Analysis: The Saints and New Orleans have gone hand in hand for a long time. But the franchise and the city are locked in a loving embrace right now. That’s because the 2009 Saints won the first Super Bowl championship in franchise history and provided one of the best feel-good stories in recent sports history.
New Orleans was so battered by Hurricane Katrina in 2005 that it was unclear for a while if the Saints would even be able to stay there for the long term. As the city was rebuilding, so were the Saints. They hired Sean Payton in 2006 and also signed Brees, a move that has turned out to be one of the best free-agent signings in the history of sports.
It took a few years for Payton and Brees to bring up the level of the rest of the team. But it happened in 2009, with Payton making one of the most critical decisions of his tenure. His offense already was very good, but his defense had struggled. He brought in defensive coordinator Gregg Williams, who changed the entire personality of the defense.
With Sharper playing the role of a ball hawk and defensive end Will Smith having a huge season, the Saints suddenly became a machine at creating turnovers. The offense took care of the rest as the Saints won their first 13 games and ran away with the NFC South.
Injuries caused a little slump at the end and the Saints lost their final three games. Payton later admitted in his book that it was “crisis time," but you never really got that sense from the Saints at the time. Payton handled the situation masterfully, using the bye to get his team healthy, rested and ready, and the home-field advantage played a key role in playoff victories against Arizona and Minnesota.
The Super Bowl turned out to be a showcase for Payton’s bold coaching style. His decision to open the second half with an onside kick was successful in catching the Colts off guard. It gave the Saints control of the game and probably was the biggest play in franchise history.
Most impressive win: It seemed as if the Saints were playing big games every week as the season went on. But none was bigger than a 38-17 victory against New England on "Monday Night Football" in Week 12. Once and for all, that sent a message that the Saints were a legitimate force.
Research room: The Saints were so dominant early on that they never trailed in their first five games.
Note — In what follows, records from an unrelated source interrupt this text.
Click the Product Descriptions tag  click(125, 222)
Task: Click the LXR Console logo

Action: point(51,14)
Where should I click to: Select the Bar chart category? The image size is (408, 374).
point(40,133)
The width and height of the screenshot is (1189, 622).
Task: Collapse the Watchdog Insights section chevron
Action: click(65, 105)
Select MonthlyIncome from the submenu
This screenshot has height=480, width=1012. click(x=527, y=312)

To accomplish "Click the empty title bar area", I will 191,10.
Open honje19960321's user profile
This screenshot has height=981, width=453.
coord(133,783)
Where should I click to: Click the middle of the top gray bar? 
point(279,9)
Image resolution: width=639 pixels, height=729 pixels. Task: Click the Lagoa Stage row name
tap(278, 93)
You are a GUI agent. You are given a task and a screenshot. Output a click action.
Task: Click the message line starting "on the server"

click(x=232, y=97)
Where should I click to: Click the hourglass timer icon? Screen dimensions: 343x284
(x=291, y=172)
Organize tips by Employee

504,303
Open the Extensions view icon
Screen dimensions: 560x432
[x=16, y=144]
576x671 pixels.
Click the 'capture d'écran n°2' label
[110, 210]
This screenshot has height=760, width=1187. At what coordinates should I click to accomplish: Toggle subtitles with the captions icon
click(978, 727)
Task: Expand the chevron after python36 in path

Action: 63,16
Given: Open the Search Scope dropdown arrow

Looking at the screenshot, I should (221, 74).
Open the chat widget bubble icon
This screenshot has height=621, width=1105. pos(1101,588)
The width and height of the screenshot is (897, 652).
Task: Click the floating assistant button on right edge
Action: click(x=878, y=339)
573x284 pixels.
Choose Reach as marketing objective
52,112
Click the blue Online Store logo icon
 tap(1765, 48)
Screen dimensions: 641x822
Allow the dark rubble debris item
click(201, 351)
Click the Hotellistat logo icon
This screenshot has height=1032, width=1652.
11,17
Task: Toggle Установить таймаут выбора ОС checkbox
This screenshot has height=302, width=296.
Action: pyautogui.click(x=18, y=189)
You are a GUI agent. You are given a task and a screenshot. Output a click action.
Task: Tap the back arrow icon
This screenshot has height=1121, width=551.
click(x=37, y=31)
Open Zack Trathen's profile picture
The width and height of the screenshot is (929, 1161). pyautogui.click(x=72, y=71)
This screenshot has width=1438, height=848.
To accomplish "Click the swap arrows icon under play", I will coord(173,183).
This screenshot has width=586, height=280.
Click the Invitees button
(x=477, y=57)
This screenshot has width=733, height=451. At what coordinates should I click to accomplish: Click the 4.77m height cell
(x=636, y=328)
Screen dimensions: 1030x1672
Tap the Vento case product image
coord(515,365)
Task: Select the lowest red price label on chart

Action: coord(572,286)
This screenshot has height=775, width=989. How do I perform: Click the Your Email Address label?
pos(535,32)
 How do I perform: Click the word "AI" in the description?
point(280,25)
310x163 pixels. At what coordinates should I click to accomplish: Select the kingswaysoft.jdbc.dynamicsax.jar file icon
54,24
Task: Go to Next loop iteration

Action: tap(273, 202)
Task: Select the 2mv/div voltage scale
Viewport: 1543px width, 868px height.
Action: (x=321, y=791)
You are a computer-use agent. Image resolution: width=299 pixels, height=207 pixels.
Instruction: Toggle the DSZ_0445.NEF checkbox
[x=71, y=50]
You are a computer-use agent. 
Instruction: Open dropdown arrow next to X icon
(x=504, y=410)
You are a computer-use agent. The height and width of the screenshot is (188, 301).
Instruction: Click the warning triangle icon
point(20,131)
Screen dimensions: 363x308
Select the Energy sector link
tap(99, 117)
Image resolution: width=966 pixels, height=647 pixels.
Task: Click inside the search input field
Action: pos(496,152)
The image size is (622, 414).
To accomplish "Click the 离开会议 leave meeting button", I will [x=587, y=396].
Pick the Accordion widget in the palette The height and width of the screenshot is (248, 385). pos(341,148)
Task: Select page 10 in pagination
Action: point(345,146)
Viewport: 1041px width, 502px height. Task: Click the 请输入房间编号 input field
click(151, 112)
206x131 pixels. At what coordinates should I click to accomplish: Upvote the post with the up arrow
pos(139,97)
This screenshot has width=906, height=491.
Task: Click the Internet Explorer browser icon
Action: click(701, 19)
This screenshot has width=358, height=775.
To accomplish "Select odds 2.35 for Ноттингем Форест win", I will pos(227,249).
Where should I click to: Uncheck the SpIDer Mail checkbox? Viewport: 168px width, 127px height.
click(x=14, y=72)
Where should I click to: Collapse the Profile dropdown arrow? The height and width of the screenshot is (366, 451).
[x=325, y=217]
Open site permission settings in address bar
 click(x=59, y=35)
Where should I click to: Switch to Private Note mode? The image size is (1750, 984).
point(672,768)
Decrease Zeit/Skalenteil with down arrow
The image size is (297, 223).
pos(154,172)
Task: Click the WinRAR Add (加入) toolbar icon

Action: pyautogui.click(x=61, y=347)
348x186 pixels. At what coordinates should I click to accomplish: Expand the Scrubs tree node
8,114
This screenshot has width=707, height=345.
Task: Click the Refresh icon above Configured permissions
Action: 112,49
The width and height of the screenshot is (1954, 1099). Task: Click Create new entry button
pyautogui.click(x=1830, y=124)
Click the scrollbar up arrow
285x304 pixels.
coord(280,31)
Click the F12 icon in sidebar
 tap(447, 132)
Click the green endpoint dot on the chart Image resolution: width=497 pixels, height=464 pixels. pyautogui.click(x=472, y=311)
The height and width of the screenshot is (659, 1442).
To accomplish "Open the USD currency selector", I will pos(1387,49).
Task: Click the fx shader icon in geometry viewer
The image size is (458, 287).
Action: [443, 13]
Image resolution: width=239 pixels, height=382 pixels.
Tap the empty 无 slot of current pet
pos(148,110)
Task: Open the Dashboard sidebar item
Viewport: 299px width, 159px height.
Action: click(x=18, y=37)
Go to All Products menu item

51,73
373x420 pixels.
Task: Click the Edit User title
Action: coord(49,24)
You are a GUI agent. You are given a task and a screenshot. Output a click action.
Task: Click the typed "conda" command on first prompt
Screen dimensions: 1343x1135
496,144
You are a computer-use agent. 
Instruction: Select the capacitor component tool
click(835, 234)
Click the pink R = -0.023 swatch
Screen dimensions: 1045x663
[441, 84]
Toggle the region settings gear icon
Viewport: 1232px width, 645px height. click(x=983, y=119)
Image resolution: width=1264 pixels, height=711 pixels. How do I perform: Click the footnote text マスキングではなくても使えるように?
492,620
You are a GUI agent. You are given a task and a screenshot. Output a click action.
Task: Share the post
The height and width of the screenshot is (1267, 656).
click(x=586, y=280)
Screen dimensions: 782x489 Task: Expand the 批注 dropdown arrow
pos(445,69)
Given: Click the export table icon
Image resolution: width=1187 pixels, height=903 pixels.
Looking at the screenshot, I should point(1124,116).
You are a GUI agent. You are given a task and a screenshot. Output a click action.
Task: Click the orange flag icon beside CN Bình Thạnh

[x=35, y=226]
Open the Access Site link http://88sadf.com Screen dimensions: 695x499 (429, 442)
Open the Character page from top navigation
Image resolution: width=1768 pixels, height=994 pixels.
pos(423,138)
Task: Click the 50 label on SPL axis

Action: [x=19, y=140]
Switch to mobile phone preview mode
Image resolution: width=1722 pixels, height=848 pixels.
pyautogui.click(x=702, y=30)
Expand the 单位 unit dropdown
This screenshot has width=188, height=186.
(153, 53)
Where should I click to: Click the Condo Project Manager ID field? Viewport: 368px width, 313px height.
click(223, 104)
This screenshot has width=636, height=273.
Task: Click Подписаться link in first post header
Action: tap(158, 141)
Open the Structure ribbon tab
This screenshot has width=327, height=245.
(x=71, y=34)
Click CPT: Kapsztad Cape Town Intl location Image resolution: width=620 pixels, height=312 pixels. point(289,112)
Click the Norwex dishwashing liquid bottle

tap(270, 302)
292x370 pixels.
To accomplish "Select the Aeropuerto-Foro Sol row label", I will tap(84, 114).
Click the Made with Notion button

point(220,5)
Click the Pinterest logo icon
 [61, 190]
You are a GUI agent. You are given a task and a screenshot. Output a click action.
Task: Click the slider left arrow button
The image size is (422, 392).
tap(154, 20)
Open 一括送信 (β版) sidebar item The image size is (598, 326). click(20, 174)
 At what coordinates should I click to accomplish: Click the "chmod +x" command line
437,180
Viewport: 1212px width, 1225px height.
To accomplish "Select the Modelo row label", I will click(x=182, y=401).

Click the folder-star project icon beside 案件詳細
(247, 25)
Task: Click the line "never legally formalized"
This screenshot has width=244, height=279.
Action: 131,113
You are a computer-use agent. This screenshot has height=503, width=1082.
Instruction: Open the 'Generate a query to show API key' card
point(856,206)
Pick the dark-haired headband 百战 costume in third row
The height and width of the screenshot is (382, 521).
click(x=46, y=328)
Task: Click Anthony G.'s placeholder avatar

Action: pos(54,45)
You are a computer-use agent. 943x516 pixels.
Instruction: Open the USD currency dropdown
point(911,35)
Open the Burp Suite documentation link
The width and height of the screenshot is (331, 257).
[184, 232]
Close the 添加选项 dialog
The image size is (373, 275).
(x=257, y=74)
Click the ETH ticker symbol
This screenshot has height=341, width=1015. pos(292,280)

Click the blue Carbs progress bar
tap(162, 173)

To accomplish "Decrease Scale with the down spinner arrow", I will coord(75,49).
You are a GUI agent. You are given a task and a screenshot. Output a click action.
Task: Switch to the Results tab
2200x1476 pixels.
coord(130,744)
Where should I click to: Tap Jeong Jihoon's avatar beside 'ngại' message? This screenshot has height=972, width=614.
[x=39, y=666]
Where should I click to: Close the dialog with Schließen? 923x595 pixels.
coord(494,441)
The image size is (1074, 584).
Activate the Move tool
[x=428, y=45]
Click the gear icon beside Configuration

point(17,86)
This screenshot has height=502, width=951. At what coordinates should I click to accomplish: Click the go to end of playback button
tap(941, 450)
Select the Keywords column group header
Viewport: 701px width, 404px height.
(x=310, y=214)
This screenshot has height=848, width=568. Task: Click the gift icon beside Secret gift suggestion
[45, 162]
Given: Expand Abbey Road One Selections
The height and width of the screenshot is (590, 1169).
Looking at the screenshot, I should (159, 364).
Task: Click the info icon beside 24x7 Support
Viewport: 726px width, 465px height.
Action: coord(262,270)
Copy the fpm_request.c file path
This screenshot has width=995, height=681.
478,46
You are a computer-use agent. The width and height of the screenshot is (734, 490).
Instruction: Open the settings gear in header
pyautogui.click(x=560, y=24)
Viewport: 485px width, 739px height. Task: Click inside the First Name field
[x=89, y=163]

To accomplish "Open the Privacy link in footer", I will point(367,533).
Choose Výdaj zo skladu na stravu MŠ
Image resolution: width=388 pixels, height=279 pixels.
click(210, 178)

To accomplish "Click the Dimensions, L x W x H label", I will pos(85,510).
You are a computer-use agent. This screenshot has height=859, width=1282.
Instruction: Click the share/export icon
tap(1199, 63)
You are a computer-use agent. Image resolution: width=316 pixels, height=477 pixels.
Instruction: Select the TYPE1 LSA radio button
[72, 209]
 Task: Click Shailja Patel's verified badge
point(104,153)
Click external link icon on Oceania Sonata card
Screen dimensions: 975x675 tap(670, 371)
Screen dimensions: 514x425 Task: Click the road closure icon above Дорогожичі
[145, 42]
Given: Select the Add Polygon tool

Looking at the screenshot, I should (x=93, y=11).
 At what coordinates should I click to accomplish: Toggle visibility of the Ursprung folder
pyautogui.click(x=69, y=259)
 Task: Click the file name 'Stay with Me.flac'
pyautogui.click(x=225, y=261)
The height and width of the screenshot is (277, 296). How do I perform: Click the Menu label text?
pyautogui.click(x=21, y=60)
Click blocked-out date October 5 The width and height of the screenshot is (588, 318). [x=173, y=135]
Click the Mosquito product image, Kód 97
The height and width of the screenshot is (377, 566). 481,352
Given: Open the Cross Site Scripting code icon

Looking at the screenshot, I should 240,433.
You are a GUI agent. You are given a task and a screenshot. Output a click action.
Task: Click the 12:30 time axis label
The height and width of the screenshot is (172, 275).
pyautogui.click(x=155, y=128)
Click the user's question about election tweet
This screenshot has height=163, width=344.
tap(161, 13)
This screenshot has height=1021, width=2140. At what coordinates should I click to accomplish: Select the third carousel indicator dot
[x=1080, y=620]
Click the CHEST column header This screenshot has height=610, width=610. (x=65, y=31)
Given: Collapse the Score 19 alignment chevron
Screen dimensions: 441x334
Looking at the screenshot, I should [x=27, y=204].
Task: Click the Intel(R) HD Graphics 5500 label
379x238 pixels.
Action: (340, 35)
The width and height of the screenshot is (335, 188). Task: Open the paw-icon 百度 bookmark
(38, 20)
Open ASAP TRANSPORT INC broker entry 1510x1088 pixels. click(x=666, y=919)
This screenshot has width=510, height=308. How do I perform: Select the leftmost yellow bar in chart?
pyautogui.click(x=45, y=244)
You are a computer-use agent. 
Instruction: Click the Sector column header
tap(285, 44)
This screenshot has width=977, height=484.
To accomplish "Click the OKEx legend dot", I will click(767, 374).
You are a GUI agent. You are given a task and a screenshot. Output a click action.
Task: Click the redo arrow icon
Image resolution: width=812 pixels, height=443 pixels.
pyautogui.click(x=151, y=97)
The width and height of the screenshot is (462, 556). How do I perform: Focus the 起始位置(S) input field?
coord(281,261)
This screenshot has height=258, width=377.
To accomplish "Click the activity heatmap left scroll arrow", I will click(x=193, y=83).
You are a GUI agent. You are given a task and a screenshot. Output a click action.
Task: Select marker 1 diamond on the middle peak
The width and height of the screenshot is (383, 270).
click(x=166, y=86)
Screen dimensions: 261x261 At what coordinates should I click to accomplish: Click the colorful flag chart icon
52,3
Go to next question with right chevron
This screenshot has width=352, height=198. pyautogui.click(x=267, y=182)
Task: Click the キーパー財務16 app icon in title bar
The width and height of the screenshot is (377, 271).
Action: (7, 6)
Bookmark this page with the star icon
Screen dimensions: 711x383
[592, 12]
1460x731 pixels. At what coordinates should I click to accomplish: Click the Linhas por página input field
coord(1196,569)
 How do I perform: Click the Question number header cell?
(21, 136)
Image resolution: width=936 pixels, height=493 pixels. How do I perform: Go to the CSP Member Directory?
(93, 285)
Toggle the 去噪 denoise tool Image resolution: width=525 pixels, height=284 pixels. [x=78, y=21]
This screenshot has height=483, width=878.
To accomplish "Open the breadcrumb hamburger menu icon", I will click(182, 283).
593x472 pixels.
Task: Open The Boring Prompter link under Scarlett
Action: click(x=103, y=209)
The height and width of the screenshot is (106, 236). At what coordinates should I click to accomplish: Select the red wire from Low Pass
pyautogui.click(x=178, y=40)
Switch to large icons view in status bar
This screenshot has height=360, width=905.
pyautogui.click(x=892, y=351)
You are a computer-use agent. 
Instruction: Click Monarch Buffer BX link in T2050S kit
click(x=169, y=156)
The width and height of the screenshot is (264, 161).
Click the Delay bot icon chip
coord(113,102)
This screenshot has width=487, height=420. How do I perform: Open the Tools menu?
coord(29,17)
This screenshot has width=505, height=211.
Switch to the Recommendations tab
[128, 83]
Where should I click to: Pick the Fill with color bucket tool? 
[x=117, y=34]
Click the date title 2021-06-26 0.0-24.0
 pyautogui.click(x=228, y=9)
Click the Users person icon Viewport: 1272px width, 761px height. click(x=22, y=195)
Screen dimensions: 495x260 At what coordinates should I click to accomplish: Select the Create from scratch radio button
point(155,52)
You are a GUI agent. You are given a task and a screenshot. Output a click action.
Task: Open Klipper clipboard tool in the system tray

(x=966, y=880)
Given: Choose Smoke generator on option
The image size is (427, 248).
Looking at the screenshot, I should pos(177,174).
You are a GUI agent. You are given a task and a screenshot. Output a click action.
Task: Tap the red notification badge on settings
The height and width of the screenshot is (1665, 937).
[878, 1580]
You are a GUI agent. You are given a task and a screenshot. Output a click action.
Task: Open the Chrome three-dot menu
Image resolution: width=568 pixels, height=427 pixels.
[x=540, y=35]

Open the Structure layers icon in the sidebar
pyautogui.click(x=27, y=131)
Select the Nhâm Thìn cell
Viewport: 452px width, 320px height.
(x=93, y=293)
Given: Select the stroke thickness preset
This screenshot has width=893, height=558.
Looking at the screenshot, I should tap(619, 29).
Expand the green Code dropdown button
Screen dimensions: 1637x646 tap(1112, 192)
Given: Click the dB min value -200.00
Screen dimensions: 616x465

They didn’t fall behind an opponent until Oct. 25 at Miami and that opened the door for a series of comebacks.
1987: After a miserable early history for the franchise, coach Jim Mora and general manager Jim Finks put together a team that recorded New Orleans’ first winning season. That paved the way for the Saints to make the playoffs four times in the Mora era.
2000: The Mike Ditka era was a disaster, but rookie coach Jim Haslett came in and took the Saints to the playoffs in his first season. He also did something Mora never did. He won a playoff game.
2006: The arrival of Payton and Brees, combined with the re-opening of the Superdome, gave the Saints a huge emotional lift. They rode that all the way to the NFC Championship Game.